• **EXTRACTED INFORMATION**:
^^^^^^^^
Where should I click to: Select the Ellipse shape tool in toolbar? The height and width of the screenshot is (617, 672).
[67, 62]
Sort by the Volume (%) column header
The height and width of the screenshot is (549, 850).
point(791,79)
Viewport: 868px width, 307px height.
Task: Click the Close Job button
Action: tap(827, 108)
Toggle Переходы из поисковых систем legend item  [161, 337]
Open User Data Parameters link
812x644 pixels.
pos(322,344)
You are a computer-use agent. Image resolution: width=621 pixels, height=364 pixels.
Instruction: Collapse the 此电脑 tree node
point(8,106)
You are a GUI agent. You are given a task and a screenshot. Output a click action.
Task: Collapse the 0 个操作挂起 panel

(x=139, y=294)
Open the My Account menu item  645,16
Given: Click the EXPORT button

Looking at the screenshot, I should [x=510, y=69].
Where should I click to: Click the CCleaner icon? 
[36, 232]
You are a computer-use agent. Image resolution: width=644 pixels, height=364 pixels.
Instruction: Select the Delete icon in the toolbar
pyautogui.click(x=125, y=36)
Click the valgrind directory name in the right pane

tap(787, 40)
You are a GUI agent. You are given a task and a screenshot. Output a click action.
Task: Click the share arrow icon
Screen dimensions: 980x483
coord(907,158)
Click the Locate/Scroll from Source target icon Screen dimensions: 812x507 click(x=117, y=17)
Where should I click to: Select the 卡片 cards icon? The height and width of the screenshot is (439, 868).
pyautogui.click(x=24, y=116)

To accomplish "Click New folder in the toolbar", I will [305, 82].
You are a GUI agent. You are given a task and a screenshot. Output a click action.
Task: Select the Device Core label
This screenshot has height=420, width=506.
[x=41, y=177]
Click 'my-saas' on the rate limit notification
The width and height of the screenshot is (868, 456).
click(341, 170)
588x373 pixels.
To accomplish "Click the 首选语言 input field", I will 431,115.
^^^^^^^^
From the line containing "Click the Locate/Scroll" down to the last line of the material, each line is to be retyped exactly; no other lines belong in the answer.

• **EXERCISE OUTPUT**:
Click the Locate/Scroll from Source target icon Screen dimensions: 812x507 click(x=117, y=17)
Where should I click to: Select the 卡片 cards icon? The height and width of the screenshot is (439, 868).
pyautogui.click(x=24, y=116)

To accomplish "Click New folder in the toolbar", I will [305, 82].
You are a GUI agent. You are given a task and a screenshot. Output a click action.
Task: Select the Device Core label
This screenshot has height=420, width=506.
[x=41, y=177]
Click 'my-saas' on the rate limit notification
The width and height of the screenshot is (868, 456).
click(341, 170)
588x373 pixels.
To accomplish "Click the 首选语言 input field", I will 431,115.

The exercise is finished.